Each attorney is there to represent the interests of his or her client, but from the outset everyone is committed to settling the case, said Ron Ousky, an attorney from Edina, Minn., who, along with Webb, co-authored “The Collaborative Way to Divorce: The Revolutionary Method that Results in Less Stress, Lower Costs, and Happier Kids.”
If the settlement falls apart for any reason, both clients must find different attorneys to represent them in divorce court, Ousky said.
Ousky said he began practicing collaborative law because he had become increasingly frustrated by the damage done during traditional divorce cases.
Collaborative divorce is more than just being nicer to each other while working out a settlement, Ousky said. “It’s about getting higher quality agreements that will last over the years.”

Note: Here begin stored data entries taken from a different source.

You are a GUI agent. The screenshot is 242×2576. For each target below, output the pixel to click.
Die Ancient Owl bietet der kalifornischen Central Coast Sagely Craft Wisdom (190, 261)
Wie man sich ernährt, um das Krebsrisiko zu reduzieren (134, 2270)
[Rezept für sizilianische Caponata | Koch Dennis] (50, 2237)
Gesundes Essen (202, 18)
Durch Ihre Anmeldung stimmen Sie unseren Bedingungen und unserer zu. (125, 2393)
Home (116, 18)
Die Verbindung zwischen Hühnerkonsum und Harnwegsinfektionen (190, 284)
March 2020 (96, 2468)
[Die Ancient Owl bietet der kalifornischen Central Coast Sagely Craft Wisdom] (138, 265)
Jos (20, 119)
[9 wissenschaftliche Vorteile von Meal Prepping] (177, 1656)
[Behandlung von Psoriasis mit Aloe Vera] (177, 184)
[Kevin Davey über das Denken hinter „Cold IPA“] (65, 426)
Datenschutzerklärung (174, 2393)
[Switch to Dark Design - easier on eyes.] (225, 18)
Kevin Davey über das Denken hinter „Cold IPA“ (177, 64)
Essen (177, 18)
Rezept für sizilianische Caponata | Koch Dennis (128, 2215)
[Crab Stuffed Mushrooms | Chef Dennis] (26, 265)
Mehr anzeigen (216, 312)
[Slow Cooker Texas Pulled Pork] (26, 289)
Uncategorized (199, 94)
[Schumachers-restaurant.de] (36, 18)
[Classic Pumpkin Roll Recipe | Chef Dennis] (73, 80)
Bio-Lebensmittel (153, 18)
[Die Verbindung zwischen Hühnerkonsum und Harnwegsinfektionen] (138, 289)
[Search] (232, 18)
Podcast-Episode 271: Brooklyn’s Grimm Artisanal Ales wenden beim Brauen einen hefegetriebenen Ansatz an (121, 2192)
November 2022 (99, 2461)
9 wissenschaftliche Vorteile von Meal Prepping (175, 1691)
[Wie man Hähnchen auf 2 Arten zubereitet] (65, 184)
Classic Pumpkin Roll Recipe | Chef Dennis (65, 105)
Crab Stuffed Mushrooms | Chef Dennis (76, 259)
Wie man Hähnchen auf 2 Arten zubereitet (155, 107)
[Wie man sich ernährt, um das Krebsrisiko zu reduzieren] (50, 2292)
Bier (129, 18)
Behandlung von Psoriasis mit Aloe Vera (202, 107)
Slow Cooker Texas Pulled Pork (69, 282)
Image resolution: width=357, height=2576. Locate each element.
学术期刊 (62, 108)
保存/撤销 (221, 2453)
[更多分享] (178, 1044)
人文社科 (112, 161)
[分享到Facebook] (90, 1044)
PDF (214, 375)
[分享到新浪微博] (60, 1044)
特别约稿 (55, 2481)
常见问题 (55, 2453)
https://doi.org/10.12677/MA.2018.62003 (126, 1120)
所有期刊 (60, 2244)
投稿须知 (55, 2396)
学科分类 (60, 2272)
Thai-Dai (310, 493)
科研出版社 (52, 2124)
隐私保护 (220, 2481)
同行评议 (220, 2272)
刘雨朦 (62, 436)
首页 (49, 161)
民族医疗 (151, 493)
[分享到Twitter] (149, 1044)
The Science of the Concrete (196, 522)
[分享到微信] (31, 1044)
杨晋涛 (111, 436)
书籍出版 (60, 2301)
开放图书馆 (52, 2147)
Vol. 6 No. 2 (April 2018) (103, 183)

Collaborative divorce also is completely different than mediation, added Pauline Tesler, an attorney based in Mill Valley, Calif., who is perhaps the most experienced trainer in the field of collaborative law.
Mediation uses a neutral third party, while each party has an attorney in collaborative divorce.
With collaborative divorce, “your lawyer is by your side at the core of the negotiation,” Tesler said. “You’ve got two trained problem solvers in the room,” she said, referring to the attorneys. “You get a lot of creative brain power.”
While still largely unknown to many people, the use of collaborative divorce is gaining acceptance, said Talia Katz, executive director of the International Academy of Collaborative Professionals, based in Phoenix.
Her nonprofit organization began with about 50 members a decade ago. It now has 4,300 members from 24 countries. The group’s annual conference, which will be held this fall in Washington, D.C., is expected to draw 700 practitioners.
Wesley Chapel attorney Don McBath has embraced the approach as an avenue to achieve a fair resolution for all.
The approach represents a total departure from McBath’s old attitude, when he gloried in a win-at-all-costs approach to gaining custody of children for his clients.

“I was a monster. I was notorious. I was one of the nastiest divorce attorneys in Tampa Bay,” McBath said. “Looking back, I helped gained custody for people who really shouldn’t have gotten custody and I feel bad about it.”

Now, McBath’s focus is on helping divorcing couples to end their marriage in a way that is fair to both parties and prevents children being used as pawns.
“Divorce is an emotional issue, no matter how you cut it,” Katz said. “It is much than just a legal event,” Katz said.
Collaborative divorce, she said, is essentially a “commitment to problem solve.” It’s also a decision to avoid a court-ordered decision, she said. “It’s all about client self-determination.”